#### INSTRUÇÕES E REQUISITOS
Reescreva as linhas abaixo como uma lista numerada, omitindo as linhas em branco.

#### MATERIAL EXTRAÍDO
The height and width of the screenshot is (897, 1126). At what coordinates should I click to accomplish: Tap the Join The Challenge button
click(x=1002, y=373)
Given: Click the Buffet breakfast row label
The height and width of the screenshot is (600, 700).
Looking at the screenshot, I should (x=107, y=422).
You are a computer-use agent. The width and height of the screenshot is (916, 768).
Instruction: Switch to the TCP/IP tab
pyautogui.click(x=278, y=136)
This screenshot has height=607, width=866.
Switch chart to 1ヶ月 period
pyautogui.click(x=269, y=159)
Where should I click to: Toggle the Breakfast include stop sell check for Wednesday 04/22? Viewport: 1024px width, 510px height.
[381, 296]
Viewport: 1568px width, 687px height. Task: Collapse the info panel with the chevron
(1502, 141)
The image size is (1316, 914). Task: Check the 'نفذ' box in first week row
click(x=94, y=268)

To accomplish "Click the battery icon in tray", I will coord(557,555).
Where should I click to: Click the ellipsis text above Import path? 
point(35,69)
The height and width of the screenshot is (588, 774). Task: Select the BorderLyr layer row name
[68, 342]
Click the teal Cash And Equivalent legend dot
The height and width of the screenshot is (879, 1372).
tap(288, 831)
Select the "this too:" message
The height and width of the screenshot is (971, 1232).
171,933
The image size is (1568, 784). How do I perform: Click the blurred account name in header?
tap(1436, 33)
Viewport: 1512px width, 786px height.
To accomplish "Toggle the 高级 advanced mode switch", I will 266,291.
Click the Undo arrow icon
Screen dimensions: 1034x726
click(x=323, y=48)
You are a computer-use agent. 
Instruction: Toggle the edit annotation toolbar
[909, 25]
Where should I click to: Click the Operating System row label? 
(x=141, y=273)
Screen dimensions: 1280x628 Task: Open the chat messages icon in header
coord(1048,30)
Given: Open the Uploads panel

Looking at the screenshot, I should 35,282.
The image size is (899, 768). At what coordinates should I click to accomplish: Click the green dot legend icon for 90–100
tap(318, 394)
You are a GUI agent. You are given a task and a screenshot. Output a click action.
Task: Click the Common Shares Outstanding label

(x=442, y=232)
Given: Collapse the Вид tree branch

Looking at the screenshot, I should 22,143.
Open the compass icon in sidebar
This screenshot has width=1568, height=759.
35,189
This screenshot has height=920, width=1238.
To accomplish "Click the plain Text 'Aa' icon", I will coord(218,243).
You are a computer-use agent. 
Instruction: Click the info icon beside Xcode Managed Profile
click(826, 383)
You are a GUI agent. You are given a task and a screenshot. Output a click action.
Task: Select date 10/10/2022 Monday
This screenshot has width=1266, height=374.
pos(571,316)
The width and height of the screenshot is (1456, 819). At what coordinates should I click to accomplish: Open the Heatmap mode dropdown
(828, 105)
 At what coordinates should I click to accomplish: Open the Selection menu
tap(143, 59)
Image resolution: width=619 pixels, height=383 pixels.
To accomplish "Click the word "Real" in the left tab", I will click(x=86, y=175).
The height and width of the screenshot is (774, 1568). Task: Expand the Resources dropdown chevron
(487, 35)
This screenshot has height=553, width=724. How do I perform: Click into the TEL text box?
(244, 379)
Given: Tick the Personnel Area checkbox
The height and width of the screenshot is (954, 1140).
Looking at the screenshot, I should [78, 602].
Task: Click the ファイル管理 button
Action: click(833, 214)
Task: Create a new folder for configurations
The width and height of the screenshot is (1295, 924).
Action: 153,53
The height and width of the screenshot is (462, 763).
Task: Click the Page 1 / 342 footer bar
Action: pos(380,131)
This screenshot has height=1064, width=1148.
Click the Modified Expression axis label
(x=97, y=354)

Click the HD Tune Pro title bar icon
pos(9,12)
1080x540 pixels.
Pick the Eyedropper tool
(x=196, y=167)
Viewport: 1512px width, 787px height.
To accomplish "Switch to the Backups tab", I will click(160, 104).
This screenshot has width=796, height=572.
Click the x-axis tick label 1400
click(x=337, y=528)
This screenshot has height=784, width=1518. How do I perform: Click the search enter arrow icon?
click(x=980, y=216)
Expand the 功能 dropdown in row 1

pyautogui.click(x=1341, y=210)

#### RESULTADO DA TAREFA
1. The height and width of the screenshot is (897, 1126). At what coordinates should I click to accomplish: Tap the Join The Challenge button
2. click(x=1002, y=373)
3. Given: Click the Buffet breakfast row label
4. The height and width of the screenshot is (600, 700).
5. Looking at the screenshot, I should (x=107, y=422).
6. You are a computer-use agent. The width and height of the screenshot is (916, 768).
7. Instruction: Switch to the TCP/IP tab
8. pyautogui.click(x=278, y=136)
9. This screenshot has height=607, width=866.
10. Switch chart to 1ヶ月 period
11. pyautogui.click(x=269, y=159)
12. Where should I click to: Toggle the Breakfast include stop sell check for Wednesday 04/22? Viewport: 1024px width, 510px height.
13. [381, 296]
14. Viewport: 1568px width, 687px height. Task: Collapse the info panel with the chevron
15. (1502, 141)
16. The image size is (1316, 914). Task: Check the 'نفذ' box in first week row
17. click(x=94, y=268)
18. To accomplish "Click the battery icon in tray", I will coord(557,555).
19. Where should I click to: Click the ellipsis text above Import path? 
20. point(35,69)
21. The height and width of the screenshot is (588, 774). Task: Select the BorderLyr layer row name
22. [68, 342]
23. Click the teal Cash And Equivalent legend dot
24. The height and width of the screenshot is (879, 1372).
25. tap(288, 831)
26. Select the "this too:" message
27. The height and width of the screenshot is (971, 1232).
28. 171,933
29. The image size is (1568, 784). How do I perform: Click the blurred account name in header?
30. tap(1436, 33)
31. Viewport: 1512px width, 786px height.
32. To accomplish "Toggle the 高级 advanced mode switch", I will 266,291.
33. Click the Undo arrow icon
34. Screen dimensions: 1034x726
35. click(x=323, y=48)
36. You are a computer-use agent. 
37. Instruction: Toggle the edit annotation toolbar
38. [909, 25]
39. Where should I click to: Click the Operating System row label? 
40. (x=141, y=273)
41. Screen dimensions: 1280x628 Task: Open the chat messages icon in header
42. coord(1048,30)
43. Given: Open the Uploads panel
44. Looking at the screenshot, I should 35,282.
45. The image size is (899, 768). At what coordinates should I click to accomplish: Click the green dot legend icon for 90–100
46. tap(318, 394)
47. You are a GUI agent. You are given a task and a screenshot. Output a click action.
48. Task: Click the Common Shares Outstanding label
49. (x=442, y=232)
50. Given: Collapse the Вид tree branch
51. Looking at the screenshot, I should 22,143.
52. Open the compass icon in sidebar
53. This screenshot has width=1568, height=759.
54. 35,189
55. This screenshot has height=920, width=1238.
56. To accomplish "Click the plain Text 'Aa' icon", I will coord(218,243).
57. You are a computer-use agent. 
58. Instruction: Click the info icon beside Xcode Managed Profile
59. click(826, 383)
60. You are a GUI agent. You are given a task and a screenshot. Output a click action.
61. Task: Select date 10/10/2022 Monday
62. This screenshot has width=1266, height=374.
63. pos(571,316)
64. The width and height of the screenshot is (1456, 819). At what coordinates should I click to accomplish: Open the Heatmap mode dropdown
65. (828, 105)
66.  At what coordinates should I click to accomplish: Open the Selection menu
67. tap(143, 59)
68. Image resolution: width=619 pixels, height=383 pixels.
69. To accomplish "Click the word "Real" in the left tab", I will click(x=86, y=175).
70. The height and width of the screenshot is (774, 1568). Task: Expand the Resources dropdown chevron
71. (487, 35)
72. This screenshot has height=553, width=724. How do I perform: Click into the TEL text box?
73. (244, 379)
74. Given: Tick the Personnel Area checkbox
75. The height and width of the screenshot is (954, 1140).
76. Looking at the screenshot, I should [78, 602].
77. Task: Click the ファイル管理 button
78. Action: click(833, 214)
79. Task: Create a new folder for configurations
80. The width and height of the screenshot is (1295, 924).
81. Action: 153,53
82. The height and width of the screenshot is (462, 763).
83. Task: Click the Page 1 / 342 footer bar
84. Action: pos(380,131)
85. This screenshot has height=1064, width=1148.
86. Click the Modified Expression axis label
87. (x=97, y=354)
88. Click the HD Tune Pro title bar icon
89. pos(9,12)
90. 1080x540 pixels.
91. Pick the Eyedropper tool
92. (x=196, y=167)
93. Viewport: 1512px width, 787px height.
94. To accomplish "Switch to the Backups tab", I will click(160, 104).
95. This screenshot has width=796, height=572.
96. Click the x-axis tick label 1400
97. click(x=337, y=528)
98. This screenshot has height=784, width=1518. How do I perform: Click the search enter arrow icon?
99. click(x=980, y=216)
100. Expand the 功能 dropdown in row 1
101. pyautogui.click(x=1341, y=210)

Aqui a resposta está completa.